**Zitierter Abschnitt**
--*--

"Die Angst vor dem Unbekannten"
Joichi Ito, Entrepreneur und Creative-Commons-Geschäftsführer, hat das Symposium der diesjährigen Ars Electronica, "A New Cultural Economy", kuratiert. ORF.at befragte Ito zur Kultur des Teilens, ihrer Bedrohung durch die traditionelle Medienindustrie und den Grundlagen einer neuen kulturellen Ökonomie.
"A New Cultural Economy" lautet der Titel der diesjährigen Ars Electronica. Beim Festivalsymposium, das am Freitag und Samstag im Linzer Brucknerhaus stattfindet, loten Ökonomen, Wissenschaftler und Künstler die Grenzen des geistigen Eigentums im Zeitalter digitaler Medien aus und erörtern Visionen und Modelle einer neuer kulturellen Ökonomie.
Kuratiert wurde das Symposium von "Joi" Ito, der auch Geschäftsführer der Urheberrechtsinitiative Creative Commons ist, die sich für einen offenen Zugang zu Informationen und kulturellen Gütern einsetzt.

--*--

**Arbeitsanweisungen**
[1] Gib aus dem zitierten Abschnitt den Teil wortgetreu wieder, der mit den Worten „Joichi Ito, Entrepreneur“ einsetzt und mit „neuen kulturellen Ökonomie.“ schließt.
[2] An welchem Ort findet laut dem zitierten Abschnitt das Festivalsymposium statt?

--*--

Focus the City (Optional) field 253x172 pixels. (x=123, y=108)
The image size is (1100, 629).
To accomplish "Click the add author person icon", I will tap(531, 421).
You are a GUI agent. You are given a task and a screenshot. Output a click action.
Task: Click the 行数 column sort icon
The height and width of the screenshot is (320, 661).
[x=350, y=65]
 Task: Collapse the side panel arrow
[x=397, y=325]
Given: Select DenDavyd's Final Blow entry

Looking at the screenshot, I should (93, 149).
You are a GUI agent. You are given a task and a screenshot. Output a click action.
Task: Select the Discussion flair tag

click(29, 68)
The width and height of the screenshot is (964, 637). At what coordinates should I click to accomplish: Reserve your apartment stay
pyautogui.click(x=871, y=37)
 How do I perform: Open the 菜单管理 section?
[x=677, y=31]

--*--

**Lösungen**
[1]
Joichi Ito, Entrepreneur und Creative-Commons-Geschäftsführer, hat das Symposium der diesjährigen Ars Electronica, "A New Cultural Economy", kuratiert. ORF.at befragte Ito zur Kultur des Teilens, ihrer Bedrohung durch die traditionelle Medienindustrie und den Grundlagen einer neuen kulturellen Ökonomie.

[2] Das Festivalsymposium findet im Linzer Brucknerhaus statt.